◆ **What is required**
This exercise asks for the entries below to be printed exactly.

◆ **Collected data entries**
──────────

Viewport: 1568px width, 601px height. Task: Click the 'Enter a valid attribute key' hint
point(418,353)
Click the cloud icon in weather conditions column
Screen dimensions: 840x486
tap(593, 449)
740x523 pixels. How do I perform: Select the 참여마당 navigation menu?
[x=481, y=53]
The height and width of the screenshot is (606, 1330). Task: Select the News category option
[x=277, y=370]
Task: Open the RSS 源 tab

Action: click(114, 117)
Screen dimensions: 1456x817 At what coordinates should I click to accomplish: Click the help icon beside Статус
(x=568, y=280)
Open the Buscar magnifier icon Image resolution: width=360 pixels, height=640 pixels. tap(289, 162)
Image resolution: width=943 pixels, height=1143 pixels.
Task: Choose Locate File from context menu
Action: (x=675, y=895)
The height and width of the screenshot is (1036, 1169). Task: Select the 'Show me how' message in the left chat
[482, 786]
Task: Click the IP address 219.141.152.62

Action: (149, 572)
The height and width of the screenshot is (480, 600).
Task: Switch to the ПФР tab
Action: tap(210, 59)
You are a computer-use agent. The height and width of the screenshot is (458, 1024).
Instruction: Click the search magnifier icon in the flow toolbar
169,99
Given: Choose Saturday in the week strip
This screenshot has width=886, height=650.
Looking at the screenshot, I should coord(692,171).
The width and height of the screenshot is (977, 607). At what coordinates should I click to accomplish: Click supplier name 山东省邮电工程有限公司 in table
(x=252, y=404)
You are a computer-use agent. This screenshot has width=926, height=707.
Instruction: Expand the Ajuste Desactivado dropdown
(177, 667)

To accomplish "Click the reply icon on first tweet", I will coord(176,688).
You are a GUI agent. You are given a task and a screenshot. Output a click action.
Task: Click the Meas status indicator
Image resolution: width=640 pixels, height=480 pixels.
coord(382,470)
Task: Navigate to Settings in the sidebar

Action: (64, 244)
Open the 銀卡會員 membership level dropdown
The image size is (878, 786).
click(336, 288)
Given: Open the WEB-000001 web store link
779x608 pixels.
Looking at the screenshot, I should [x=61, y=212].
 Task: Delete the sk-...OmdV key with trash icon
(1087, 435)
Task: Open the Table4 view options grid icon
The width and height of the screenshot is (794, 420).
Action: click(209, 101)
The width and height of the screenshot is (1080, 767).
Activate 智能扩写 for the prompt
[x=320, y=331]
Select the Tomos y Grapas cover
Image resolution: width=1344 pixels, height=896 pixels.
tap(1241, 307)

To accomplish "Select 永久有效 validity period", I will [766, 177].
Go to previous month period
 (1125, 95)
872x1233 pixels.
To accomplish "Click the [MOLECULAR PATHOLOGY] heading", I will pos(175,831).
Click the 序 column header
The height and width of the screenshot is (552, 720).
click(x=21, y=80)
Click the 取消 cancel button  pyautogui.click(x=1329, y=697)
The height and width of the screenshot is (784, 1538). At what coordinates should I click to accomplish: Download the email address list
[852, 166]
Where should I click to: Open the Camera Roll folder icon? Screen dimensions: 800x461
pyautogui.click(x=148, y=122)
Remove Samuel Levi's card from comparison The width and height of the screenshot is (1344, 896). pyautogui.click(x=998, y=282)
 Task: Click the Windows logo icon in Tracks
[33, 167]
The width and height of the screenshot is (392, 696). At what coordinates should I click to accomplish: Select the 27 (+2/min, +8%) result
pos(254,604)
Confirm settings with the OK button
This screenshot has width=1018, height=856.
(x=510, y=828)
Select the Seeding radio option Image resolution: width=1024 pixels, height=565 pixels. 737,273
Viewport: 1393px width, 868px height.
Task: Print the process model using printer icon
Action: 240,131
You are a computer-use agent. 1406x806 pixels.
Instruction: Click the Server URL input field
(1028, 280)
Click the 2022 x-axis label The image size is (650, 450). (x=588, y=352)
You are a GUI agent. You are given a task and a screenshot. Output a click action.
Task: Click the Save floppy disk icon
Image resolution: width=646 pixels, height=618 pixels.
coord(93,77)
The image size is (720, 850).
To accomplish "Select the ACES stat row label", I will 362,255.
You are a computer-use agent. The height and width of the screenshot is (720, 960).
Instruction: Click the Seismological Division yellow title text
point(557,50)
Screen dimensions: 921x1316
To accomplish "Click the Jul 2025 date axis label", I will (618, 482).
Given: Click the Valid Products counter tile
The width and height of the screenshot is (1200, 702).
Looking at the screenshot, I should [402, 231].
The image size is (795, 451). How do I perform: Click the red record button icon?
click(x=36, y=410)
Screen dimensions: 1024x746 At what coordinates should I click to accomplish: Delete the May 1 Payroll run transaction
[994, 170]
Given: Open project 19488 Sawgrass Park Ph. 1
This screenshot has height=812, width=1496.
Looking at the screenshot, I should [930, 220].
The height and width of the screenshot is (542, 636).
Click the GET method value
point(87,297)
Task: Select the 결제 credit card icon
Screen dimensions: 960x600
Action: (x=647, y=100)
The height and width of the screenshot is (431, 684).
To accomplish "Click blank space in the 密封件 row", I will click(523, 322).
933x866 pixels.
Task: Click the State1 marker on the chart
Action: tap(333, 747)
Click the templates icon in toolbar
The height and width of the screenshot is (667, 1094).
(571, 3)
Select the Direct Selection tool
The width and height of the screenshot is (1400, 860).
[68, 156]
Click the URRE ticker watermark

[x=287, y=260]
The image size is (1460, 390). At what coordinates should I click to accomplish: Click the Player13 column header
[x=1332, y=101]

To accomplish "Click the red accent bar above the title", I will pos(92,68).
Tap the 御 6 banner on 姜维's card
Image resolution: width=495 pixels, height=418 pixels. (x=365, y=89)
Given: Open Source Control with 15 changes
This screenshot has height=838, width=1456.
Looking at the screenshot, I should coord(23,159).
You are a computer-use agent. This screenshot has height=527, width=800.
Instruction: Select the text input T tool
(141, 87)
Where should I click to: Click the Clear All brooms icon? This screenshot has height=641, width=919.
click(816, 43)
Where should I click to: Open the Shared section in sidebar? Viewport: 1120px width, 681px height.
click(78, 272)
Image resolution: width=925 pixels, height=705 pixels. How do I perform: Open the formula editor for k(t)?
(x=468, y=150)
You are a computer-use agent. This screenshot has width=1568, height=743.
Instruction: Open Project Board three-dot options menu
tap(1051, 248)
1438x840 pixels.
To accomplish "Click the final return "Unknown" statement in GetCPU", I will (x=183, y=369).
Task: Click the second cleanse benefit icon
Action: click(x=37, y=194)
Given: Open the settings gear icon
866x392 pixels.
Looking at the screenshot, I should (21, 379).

──────────

◆ **Reply**
Viewport: 1568px width, 601px height. Task: Click the 'Enter a valid attribute key' hint
point(418,353)
Click the cloud icon in weather conditions column
Screen dimensions: 840x486
tap(593, 449)
740x523 pixels. How do I perform: Select the 참여마당 navigation menu?
[x=481, y=53]
The height and width of the screenshot is (606, 1330). Task: Select the News category option
[x=277, y=370]
Task: Open the RSS 源 tab

Action: click(114, 117)
Screen dimensions: 1456x817 At what coordinates should I click to accomplish: Click the help icon beside Статус
(x=568, y=280)
Open the Buscar magnifier icon Image resolution: width=360 pixels, height=640 pixels. tap(289, 162)
Image resolution: width=943 pixels, height=1143 pixels.
Task: Choose Locate File from context menu
Action: (x=675, y=895)
The height and width of the screenshot is (1036, 1169). Task: Select the 'Show me how' message in the left chat
[482, 786]
Task: Click the IP address 219.141.152.62

Action: (149, 572)
The height and width of the screenshot is (480, 600).
Task: Switch to the ПФР tab
Action: tap(210, 59)
You are a computer-use agent. The height and width of the screenshot is (458, 1024).
Instruction: Click the search magnifier icon in the flow toolbar
169,99
Given: Choose Saturday in the week strip
This screenshot has width=886, height=650.
Looking at the screenshot, I should coord(692,171).
The width and height of the screenshot is (977, 607). At what coordinates should I click to accomplish: Click supplier name 山东省邮电工程有限公司 in table
(x=252, y=404)
You are a computer-use agent. This screenshot has width=926, height=707.
Instruction: Expand the Ajuste Desactivado dropdown
(177, 667)

To accomplish "Click the reply icon on first tweet", I will coord(176,688).
You are a GUI agent. You are given a task and a screenshot. Output a click action.
Task: Click the Meas status indicator
Image resolution: width=640 pixels, height=480 pixels.
coord(382,470)
Task: Navigate to Settings in the sidebar

Action: (64, 244)
Open the 銀卡會員 membership level dropdown
The image size is (878, 786).
click(336, 288)
Given: Open the WEB-000001 web store link
779x608 pixels.
Looking at the screenshot, I should [x=61, y=212].
 Task: Delete the sk-...OmdV key with trash icon
(1087, 435)
Task: Open the Table4 view options grid icon
The width and height of the screenshot is (794, 420).
Action: click(209, 101)
The width and height of the screenshot is (1080, 767).
Activate 智能扩写 for the prompt
[x=320, y=331]
Select the Tomos y Grapas cover
Image resolution: width=1344 pixels, height=896 pixels.
tap(1241, 307)

To accomplish "Select 永久有效 validity period", I will [766, 177].
Go to previous month period
 (1125, 95)
872x1233 pixels.
To accomplish "Click the [MOLECULAR PATHOLOGY] heading", I will pos(175,831).
Click the 序 column header
The height and width of the screenshot is (552, 720).
click(x=21, y=80)
Click the 取消 cancel button  pyautogui.click(x=1329, y=697)
The height and width of the screenshot is (784, 1538). At what coordinates should I click to accomplish: Download the email address list
[852, 166]
Where should I click to: Open the Camera Roll folder icon? Screen dimensions: 800x461
pyautogui.click(x=148, y=122)
Remove Samuel Levi's card from comparison The width and height of the screenshot is (1344, 896). pyautogui.click(x=998, y=282)
 Task: Click the Windows logo icon in Tracks
[33, 167]
The width and height of the screenshot is (392, 696). At what coordinates should I click to accomplish: Select the 27 (+2/min, +8%) result
pos(254,604)
Confirm settings with the OK button
This screenshot has width=1018, height=856.
(x=510, y=828)
Select the Seeding radio option Image resolution: width=1024 pixels, height=565 pixels. 737,273
Viewport: 1393px width, 868px height.
Task: Print the process model using printer icon
Action: 240,131
You are a computer-use agent. 1406x806 pixels.
Instruction: Click the Server URL input field
(1028, 280)
Click the 2022 x-axis label The image size is (650, 450). (x=588, y=352)
You are a GUI agent. You are given a task and a screenshot. Output a click action.
Task: Click the Save floppy disk icon
Image resolution: width=646 pixels, height=618 pixels.
coord(93,77)
The image size is (720, 850).
To accomplish "Select the ACES stat row label", I will 362,255.
You are a computer-use agent. The height and width of the screenshot is (720, 960).
Instruction: Click the Seismological Division yellow title text
point(557,50)
Screen dimensions: 921x1316
To accomplish "Click the Jul 2025 date axis label", I will (618, 482).
Given: Click the Valid Products counter tile
The width and height of the screenshot is (1200, 702).
Looking at the screenshot, I should [402, 231].
The image size is (795, 451). How do I perform: Click the red record button icon?
click(x=36, y=410)
Screen dimensions: 1024x746 At what coordinates should I click to accomplish: Delete the May 1 Payroll run transaction
[994, 170]
Given: Open project 19488 Sawgrass Park Ph. 1
This screenshot has height=812, width=1496.
Looking at the screenshot, I should [930, 220].
The height and width of the screenshot is (542, 636).
Click the GET method value
point(87,297)
Task: Select the 결제 credit card icon
Screen dimensions: 960x600
Action: (x=647, y=100)
The height and width of the screenshot is (431, 684).
To accomplish "Click blank space in the 密封件 row", I will click(523, 322).
933x866 pixels.
Task: Click the State1 marker on the chart
Action: tap(333, 747)
Click the templates icon in toolbar
The height and width of the screenshot is (667, 1094).
(571, 3)
Select the Direct Selection tool
The width and height of the screenshot is (1400, 860).
[68, 156]
Click the URRE ticker watermark

[x=287, y=260]
The image size is (1460, 390). At what coordinates should I click to accomplish: Click the Player13 column header
[x=1332, y=101]

To accomplish "Click the red accent bar above the title", I will pos(92,68).
Tap the 御 6 banner on 姜维's card
Image resolution: width=495 pixels, height=418 pixels. (x=365, y=89)
Given: Open Source Control with 15 changes
This screenshot has height=838, width=1456.
Looking at the screenshot, I should coord(23,159).
You are a computer-use agent. This screenshot has height=527, width=800.
Instruction: Select the text input T tool
(141, 87)
Where should I click to: Click the Clear All brooms icon? This screenshot has height=641, width=919.
click(816, 43)
Where should I click to: Open the Shared section in sidebar? Viewport: 1120px width, 681px height.
click(78, 272)
Image resolution: width=925 pixels, height=705 pixels. How do I perform: Open the formula editor for k(t)?
(x=468, y=150)
You are a computer-use agent. This screenshot has width=1568, height=743.
Instruction: Open Project Board three-dot options menu
tap(1051, 248)
1438x840 pixels.
To accomplish "Click the final return "Unknown" statement in GetCPU", I will (x=183, y=369).
Task: Click the second cleanse benefit icon
Action: click(x=37, y=194)
Given: Open the settings gear icon
866x392 pixels.
Looking at the screenshot, I should (21, 379).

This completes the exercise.